___ PAGE TEXT ___
Keke Palmer recently revealed she’s expecting her first child after previously opening up about her experiences with polycystic ovary syndrome. Now, the actor’s pregnancy announcement has inspired women with PCOS not to lose hope amid their own fertility struggles.
On 3 December, the Nope star made her hosting debut on Saturday Night Live and used her opening monologue to address rumours that she’s pregnant.
“There’s some rumours going around, people have been in my comments saying, ‘Keke’s having a baby, Keke’s pregnant’ and I want to set the record straight,” she began, before ripping open her long gray jacket and declaring: “I am!”
Palmer is expecting her first baby with boyfriend Darius Jackson, who she has been dating since May 2021. The news took social media by storm, as people offered their congratulations for the 29-year-old actor and singer. However, fans were quick to point out how Palmer’s pregnancy announcement is even more special, considering her struggle with polycystic ovary syndrome (PCOS).
PCOS is a condition caused by an imbalance of hormones, which affects the ovaries. PCOS can lead to symptoms such as an irregular menstrual cycle, acne, period pain, excessive hair growth, or weight gain, according to the Mayo Clinic. It is also one of the most common, but treatable, causes of infertility in women.
Now, many women are sharing how Keke Palmer’s pregnancy has given them hope amid their own struggles with PCOS.
“As a woman with PCOS seeing Keke Palmer pregnant and also having PCOS is truly amazing,” one person tweeted, while someone else said: “Knowing that Keke Palmer was able to get pregnant with having PCOS gives me hope in knowing that I can have a baby myself.”
As a woman with PCOS seeing Keke Palmer pregnant and also having PCOS is truly amazing. The first thing you think about after your diagnosis is “Will I ever have kids?”. God always has the last say so, so I know when my time comes it will be one of my greatest testimonies.
___ EXTRACTED ENTRIES ___
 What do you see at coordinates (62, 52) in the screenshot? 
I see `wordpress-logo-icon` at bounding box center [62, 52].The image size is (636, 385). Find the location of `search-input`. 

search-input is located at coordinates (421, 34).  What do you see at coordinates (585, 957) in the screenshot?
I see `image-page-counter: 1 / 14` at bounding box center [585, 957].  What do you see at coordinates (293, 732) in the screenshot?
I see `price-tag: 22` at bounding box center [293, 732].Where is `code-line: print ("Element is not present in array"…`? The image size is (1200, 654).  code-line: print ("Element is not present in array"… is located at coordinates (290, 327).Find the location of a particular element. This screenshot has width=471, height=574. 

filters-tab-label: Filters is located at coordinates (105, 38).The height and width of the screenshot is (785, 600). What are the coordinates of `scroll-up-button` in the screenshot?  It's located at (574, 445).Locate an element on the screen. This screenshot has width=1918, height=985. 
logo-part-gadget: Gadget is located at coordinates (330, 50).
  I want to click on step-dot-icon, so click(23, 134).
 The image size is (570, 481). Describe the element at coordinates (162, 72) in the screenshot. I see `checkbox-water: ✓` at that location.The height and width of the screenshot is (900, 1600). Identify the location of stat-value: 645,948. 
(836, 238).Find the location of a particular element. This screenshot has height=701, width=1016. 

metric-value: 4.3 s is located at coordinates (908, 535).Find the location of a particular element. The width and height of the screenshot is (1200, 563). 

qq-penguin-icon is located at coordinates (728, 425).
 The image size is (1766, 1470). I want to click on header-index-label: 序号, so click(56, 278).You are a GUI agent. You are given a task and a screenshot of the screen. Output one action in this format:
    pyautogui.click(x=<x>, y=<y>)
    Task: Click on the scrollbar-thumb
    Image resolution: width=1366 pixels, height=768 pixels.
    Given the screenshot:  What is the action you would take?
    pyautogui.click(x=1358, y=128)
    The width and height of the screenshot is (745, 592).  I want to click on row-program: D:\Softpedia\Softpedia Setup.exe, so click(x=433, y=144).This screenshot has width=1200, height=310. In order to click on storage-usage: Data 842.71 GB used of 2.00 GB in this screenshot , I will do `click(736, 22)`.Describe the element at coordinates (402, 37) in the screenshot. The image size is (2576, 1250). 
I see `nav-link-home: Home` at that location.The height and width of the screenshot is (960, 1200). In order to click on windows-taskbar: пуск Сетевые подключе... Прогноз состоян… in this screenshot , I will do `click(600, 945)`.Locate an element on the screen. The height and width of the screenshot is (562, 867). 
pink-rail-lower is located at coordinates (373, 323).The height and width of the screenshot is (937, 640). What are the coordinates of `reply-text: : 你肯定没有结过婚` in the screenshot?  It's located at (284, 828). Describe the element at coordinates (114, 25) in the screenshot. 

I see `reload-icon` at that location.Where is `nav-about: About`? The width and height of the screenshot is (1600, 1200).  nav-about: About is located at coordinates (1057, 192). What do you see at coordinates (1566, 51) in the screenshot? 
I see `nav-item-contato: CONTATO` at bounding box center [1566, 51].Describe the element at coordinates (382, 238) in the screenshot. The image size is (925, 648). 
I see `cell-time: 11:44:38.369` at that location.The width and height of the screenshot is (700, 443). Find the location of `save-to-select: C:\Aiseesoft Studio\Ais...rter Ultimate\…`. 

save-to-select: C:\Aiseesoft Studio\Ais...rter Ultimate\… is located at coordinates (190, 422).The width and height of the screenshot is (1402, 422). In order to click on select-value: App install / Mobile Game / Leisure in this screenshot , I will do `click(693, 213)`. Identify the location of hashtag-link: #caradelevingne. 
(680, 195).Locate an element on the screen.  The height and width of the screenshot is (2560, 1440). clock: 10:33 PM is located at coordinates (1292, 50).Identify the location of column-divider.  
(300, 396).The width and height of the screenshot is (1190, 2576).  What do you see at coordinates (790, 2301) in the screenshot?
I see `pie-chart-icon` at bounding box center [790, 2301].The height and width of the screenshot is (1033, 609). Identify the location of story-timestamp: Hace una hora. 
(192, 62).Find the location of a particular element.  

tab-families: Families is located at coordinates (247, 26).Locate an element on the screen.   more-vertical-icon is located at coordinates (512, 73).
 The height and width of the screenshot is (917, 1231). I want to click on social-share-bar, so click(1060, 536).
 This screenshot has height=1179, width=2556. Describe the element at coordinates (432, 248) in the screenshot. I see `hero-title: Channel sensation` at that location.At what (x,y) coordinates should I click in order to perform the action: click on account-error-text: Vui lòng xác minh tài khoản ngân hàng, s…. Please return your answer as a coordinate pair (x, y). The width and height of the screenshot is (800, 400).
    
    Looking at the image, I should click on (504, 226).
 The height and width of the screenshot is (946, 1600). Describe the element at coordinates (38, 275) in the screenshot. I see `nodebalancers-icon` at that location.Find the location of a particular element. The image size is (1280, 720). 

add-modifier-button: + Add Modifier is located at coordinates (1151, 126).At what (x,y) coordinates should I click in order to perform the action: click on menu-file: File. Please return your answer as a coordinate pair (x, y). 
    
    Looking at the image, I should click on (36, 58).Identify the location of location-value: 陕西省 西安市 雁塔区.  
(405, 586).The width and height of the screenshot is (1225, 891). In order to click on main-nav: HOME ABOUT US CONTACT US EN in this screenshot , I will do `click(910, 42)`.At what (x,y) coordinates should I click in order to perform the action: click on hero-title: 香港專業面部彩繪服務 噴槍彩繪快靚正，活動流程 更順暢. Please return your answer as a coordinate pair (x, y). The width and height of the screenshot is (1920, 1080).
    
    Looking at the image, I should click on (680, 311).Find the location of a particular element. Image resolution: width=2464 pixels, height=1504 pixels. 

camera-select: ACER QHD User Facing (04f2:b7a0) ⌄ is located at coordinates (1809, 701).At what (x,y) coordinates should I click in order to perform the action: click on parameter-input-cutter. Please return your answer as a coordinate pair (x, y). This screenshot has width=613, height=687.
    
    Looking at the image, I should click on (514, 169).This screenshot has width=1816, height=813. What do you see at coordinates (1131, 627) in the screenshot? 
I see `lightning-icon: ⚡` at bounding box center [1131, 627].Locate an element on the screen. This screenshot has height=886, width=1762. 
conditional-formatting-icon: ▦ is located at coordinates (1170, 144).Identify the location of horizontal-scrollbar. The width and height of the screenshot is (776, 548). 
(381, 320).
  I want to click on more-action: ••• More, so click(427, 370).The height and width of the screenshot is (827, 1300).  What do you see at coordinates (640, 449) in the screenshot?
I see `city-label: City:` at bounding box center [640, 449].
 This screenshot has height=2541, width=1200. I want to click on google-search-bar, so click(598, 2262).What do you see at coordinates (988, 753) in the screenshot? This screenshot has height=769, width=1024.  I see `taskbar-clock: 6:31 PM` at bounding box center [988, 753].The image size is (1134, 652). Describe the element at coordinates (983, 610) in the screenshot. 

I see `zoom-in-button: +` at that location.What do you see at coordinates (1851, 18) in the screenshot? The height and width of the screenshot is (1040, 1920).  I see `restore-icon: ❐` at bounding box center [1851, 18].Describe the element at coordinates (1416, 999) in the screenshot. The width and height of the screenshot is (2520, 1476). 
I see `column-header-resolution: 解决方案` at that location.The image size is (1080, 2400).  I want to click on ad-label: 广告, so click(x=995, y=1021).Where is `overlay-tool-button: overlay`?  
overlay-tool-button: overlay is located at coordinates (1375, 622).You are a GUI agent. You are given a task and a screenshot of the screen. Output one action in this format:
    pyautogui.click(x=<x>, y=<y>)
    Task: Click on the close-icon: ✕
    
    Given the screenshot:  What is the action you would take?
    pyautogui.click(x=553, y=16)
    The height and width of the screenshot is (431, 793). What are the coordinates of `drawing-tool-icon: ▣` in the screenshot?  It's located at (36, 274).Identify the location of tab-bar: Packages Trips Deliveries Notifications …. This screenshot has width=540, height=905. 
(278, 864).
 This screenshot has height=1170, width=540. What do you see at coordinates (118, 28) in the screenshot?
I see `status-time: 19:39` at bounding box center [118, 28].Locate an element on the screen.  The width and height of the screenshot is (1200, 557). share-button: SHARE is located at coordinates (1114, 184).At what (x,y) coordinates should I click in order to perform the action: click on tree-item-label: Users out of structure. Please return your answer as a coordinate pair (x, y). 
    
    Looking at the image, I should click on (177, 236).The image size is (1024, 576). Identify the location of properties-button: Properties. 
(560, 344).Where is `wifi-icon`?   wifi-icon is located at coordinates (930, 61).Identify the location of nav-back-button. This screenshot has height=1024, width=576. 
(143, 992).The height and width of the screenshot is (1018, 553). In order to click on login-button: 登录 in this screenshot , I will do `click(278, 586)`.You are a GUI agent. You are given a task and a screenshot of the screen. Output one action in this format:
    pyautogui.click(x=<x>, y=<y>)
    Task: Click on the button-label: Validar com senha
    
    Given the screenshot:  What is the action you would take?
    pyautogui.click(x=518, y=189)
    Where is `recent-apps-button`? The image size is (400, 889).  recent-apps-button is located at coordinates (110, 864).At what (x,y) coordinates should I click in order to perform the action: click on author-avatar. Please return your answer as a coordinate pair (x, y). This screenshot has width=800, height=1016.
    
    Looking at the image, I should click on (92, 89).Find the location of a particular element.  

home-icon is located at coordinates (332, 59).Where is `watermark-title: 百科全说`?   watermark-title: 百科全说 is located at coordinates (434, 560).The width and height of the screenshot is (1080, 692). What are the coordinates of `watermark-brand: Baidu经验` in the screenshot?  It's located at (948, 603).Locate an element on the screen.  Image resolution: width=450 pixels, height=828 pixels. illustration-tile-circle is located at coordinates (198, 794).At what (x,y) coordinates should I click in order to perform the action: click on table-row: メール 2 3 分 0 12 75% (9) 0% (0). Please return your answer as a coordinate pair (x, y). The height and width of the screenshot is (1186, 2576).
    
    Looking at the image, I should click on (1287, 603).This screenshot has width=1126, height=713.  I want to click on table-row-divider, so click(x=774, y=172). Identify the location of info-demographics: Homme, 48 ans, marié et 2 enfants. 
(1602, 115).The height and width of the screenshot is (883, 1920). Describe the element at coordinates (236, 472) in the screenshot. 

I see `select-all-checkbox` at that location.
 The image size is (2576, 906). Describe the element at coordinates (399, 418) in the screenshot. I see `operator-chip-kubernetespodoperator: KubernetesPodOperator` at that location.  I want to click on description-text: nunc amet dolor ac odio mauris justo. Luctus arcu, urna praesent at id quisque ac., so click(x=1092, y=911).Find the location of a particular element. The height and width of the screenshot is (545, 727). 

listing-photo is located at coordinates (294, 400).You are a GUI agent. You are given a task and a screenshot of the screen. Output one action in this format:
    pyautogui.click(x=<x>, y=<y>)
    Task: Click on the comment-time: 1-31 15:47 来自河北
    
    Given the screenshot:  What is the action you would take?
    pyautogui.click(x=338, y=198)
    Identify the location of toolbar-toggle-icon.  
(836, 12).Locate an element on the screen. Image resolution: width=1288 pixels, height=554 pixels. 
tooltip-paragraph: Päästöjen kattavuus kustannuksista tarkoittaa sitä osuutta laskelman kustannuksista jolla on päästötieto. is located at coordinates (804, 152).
___
EXERCISE:
From the text on Keke Palmer's pregnancy announcement, extract the passage from "On 3 December, the" to "ovary syndrome (PCOS).", copying it word for word.

RESPONSE BELOW:
On 3 December, the Nope star made her hosting debut on Saturday Night Live and used her opening monologue to address rumours that she’s pregnant.
“There’s some rumours going around, people have been in my comments saying, ‘Keke’s having a baby, Keke’s pregnant’ and I want to set the record straight,” she began, before ripping open her long gray jacket and declaring: “I am!”
Palmer is expecting her first baby with boyfriend Darius Jackson, who she has been dating since May 2021. The news took social media by storm, as people offered their congratulations for the 29-year-old actor and singer. However, fans were quick to point out how Palmer’s pregnancy announcement is even more special, considering her struggle with polycystic ovary syndrome (PCOS).